Retro Rose (207 E. Broadway, 801-364-7979) is a kitschy stop on the thrift-store tour, not so much for clothing—although some super cute shoes can be found—but for the ’50s, ’60s and ’70s memorabilia that fills every square inch of space: Colorful glassware, kitchen accessories, wall art, throw pillows and rhinestone-studded everything—all organized by color. If you’re looking to spruce on a budget or simply want to liven up your life, check out Retro Rose.
Decades Vintage Clothing (627 S. State, 801-537-1357) is the place to go for all things of the past. Sequins, rhinestones, tweed—classic looks for classic people. Fedoras, gowns, bomber jackets, and the original skinny jeans are all available in a fun and charming atmosphere.

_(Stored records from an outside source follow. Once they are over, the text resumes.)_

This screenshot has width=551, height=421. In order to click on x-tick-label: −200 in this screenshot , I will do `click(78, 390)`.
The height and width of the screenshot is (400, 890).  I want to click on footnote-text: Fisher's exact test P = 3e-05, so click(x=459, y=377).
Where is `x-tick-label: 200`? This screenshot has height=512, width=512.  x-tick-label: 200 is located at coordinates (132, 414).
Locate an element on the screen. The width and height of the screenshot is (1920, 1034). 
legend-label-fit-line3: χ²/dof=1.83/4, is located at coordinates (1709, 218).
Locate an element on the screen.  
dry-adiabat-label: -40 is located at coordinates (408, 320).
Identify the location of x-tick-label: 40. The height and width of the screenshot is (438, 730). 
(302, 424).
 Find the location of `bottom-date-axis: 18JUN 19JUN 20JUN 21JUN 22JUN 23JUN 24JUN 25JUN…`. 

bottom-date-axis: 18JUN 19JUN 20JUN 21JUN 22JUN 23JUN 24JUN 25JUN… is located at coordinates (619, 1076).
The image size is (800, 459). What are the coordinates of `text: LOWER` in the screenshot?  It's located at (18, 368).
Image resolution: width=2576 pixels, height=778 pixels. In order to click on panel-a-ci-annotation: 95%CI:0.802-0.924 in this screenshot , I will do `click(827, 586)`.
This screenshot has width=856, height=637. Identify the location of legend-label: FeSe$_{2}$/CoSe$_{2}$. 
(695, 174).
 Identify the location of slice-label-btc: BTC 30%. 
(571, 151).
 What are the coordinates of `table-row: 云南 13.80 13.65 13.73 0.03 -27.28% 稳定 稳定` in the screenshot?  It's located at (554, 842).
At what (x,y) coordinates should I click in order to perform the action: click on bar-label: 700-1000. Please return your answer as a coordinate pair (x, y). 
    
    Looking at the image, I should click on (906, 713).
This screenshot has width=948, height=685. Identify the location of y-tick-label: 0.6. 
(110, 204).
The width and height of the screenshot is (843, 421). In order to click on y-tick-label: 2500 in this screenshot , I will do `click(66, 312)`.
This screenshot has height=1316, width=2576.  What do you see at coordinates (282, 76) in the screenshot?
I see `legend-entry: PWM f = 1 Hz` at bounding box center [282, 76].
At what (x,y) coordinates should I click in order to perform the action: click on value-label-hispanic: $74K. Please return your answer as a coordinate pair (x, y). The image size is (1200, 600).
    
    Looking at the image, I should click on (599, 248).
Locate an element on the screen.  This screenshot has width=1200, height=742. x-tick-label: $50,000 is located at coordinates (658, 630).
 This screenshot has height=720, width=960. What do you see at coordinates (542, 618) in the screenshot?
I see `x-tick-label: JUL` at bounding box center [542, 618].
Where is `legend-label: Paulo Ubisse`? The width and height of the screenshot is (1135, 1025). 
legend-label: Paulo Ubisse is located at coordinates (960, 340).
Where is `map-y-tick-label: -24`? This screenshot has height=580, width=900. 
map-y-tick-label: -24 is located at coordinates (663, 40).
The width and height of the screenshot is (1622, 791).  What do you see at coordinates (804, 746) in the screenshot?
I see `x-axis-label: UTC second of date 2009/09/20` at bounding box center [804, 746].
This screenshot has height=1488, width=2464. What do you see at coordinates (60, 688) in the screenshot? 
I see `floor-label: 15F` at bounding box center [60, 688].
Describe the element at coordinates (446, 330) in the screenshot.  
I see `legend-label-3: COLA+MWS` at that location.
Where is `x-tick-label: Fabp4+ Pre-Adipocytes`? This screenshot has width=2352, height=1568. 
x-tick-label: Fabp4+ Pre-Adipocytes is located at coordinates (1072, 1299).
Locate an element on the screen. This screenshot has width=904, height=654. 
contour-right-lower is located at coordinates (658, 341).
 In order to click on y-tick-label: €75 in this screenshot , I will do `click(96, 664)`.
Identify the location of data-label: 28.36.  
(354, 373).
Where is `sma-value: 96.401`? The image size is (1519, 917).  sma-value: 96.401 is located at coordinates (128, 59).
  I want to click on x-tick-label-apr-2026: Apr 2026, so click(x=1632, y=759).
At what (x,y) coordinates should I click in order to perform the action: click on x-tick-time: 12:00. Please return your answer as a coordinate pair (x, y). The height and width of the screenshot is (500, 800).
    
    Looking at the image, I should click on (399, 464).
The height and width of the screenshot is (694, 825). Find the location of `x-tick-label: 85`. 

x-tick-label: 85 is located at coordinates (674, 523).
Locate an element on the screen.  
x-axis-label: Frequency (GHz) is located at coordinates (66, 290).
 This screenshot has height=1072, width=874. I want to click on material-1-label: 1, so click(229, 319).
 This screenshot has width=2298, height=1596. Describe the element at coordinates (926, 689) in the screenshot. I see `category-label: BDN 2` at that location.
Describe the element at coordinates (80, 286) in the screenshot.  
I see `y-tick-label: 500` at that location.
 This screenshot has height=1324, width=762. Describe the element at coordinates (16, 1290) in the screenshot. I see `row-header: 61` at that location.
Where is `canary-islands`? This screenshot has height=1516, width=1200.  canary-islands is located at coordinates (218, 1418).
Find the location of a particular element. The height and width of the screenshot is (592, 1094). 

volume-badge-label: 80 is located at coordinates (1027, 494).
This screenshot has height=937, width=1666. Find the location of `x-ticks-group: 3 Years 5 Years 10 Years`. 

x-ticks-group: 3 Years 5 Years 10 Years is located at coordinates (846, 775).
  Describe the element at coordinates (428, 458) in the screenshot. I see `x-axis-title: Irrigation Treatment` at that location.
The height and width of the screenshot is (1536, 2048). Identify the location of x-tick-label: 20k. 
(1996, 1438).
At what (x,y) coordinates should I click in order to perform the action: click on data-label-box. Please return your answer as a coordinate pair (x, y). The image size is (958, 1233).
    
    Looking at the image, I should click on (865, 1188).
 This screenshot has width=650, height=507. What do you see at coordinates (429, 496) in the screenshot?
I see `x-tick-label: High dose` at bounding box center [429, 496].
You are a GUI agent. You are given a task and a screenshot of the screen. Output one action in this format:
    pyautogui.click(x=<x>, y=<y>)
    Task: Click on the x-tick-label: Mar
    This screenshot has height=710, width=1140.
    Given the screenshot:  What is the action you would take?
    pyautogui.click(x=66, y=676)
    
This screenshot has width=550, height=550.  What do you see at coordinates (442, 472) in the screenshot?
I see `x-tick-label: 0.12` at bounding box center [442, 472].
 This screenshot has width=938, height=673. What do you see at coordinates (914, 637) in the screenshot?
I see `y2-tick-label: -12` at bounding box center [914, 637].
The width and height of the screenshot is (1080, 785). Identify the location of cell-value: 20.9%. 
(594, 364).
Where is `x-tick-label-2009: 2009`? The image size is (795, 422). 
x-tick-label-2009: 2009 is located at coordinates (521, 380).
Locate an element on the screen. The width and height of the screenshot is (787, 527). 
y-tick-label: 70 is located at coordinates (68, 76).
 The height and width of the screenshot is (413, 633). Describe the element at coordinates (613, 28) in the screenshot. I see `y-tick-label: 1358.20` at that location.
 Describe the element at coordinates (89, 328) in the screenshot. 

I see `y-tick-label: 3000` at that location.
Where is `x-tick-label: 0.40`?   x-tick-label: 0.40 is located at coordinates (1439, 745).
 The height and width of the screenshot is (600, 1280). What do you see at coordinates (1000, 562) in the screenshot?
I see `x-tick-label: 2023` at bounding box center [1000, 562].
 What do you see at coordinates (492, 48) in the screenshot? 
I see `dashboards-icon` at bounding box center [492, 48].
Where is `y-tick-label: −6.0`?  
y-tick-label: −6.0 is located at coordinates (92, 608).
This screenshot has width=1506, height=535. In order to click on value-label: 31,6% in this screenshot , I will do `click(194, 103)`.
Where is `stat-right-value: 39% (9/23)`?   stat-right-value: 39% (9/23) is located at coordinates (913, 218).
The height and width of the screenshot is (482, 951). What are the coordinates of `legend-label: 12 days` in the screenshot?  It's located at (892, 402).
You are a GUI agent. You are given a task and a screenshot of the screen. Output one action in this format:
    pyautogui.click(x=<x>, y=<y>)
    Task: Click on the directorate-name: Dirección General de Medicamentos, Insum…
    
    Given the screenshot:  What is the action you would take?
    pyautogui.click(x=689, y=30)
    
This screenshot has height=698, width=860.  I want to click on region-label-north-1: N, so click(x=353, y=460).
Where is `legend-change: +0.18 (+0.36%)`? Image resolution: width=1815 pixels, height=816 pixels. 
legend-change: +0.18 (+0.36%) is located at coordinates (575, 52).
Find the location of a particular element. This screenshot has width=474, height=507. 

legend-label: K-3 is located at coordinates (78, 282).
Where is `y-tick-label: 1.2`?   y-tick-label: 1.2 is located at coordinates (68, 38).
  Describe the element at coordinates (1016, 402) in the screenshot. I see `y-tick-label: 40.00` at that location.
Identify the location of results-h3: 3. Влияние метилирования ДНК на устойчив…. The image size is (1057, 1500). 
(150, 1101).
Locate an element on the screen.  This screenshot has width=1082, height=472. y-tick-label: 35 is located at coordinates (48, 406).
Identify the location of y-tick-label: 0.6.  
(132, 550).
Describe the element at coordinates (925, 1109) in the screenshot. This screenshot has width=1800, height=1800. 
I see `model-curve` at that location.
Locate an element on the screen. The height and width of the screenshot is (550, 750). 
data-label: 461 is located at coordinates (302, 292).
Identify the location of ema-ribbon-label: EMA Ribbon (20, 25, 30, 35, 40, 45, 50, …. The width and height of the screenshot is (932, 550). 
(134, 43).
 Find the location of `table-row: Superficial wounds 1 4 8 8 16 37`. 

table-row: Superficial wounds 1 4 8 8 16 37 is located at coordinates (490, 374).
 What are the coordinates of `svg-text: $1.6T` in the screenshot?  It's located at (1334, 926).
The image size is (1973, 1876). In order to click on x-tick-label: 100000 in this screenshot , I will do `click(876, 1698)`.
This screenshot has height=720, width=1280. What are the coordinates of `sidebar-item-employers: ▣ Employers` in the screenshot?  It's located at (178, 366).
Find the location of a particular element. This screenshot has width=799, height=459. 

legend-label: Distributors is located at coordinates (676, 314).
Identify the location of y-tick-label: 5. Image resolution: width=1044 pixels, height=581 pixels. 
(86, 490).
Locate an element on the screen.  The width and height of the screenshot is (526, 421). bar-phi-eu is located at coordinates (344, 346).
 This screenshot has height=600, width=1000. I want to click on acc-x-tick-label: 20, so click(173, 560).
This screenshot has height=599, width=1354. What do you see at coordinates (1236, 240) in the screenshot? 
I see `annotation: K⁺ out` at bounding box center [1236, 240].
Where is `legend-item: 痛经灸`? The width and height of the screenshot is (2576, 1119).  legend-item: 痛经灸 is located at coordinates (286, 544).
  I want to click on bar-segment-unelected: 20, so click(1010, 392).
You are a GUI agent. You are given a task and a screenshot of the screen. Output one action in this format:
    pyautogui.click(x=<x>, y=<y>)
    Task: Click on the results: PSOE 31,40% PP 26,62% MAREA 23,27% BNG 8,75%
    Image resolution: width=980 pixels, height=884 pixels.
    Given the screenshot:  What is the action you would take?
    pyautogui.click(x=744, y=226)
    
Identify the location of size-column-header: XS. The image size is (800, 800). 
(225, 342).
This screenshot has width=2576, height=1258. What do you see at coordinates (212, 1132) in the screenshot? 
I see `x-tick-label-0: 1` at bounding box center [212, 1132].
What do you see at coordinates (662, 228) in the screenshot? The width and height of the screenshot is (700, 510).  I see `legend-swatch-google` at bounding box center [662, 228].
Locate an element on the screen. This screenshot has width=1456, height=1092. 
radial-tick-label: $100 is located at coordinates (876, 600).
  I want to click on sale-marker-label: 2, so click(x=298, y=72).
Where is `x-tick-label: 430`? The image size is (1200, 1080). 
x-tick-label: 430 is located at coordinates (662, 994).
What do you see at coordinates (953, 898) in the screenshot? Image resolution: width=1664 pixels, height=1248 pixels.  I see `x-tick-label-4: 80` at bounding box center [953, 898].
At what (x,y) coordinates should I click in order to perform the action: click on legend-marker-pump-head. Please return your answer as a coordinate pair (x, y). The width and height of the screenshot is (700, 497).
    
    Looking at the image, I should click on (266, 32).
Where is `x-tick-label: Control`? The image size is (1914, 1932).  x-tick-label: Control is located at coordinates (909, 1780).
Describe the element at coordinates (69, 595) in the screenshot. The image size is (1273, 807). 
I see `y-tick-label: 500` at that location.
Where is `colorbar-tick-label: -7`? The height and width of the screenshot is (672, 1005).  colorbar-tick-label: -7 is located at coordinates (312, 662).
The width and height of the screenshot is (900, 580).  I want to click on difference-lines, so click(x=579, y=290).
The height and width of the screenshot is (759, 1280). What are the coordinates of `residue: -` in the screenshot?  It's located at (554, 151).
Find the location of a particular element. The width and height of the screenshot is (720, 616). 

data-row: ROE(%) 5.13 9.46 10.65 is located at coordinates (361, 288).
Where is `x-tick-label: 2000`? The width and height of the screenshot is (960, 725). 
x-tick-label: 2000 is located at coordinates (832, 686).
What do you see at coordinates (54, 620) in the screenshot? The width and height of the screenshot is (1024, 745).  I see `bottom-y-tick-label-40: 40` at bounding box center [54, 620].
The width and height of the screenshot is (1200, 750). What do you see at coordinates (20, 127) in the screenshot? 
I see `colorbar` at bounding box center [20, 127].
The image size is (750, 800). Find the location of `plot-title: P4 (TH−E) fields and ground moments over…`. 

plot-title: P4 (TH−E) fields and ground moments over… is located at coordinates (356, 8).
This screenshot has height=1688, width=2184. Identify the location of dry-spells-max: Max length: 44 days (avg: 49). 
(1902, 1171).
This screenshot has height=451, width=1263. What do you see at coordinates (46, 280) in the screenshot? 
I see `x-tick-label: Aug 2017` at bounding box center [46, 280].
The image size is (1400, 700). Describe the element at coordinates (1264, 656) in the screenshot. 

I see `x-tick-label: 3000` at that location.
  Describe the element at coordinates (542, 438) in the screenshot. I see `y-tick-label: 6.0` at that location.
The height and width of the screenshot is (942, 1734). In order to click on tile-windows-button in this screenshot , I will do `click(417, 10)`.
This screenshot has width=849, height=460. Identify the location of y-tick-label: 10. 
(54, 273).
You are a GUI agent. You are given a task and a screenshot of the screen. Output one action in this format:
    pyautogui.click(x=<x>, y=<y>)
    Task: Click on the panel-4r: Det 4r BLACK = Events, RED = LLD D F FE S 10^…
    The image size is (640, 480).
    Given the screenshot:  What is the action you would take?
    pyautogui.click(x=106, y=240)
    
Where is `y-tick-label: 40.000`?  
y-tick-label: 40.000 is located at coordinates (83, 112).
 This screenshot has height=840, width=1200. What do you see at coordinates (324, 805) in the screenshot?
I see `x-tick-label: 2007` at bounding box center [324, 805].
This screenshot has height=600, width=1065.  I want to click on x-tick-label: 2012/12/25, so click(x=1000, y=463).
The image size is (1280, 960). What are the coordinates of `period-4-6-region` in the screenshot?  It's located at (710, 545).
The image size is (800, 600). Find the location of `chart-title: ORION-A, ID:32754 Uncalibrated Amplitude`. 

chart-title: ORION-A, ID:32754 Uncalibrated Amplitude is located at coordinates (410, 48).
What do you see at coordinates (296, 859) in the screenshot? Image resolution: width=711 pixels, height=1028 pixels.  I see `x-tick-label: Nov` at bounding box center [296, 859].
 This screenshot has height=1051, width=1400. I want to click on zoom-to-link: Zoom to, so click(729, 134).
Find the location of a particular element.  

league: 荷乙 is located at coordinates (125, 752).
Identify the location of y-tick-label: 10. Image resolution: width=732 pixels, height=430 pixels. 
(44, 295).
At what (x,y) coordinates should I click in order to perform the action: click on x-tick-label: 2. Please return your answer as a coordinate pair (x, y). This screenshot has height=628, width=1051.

Deseret Industries has been a staple of the college scene for years. Its warehouses litter the landscape in nearly every college city in Utah, and while you can find extremely cheap outfits, costume pieces and books for next to nothing, the real attraction for students is the furniture. An apartment can be furnished with a couch and a recliner for about $100, and the result will be an eclectic but comfortable apartment. Be forewarned: The “DI” stresses its “as-is” clause, so if the 32-inch TV you bought for $15 turns out to be the dimensional portal to the land of perpetual Wednesdays, you can’t return it.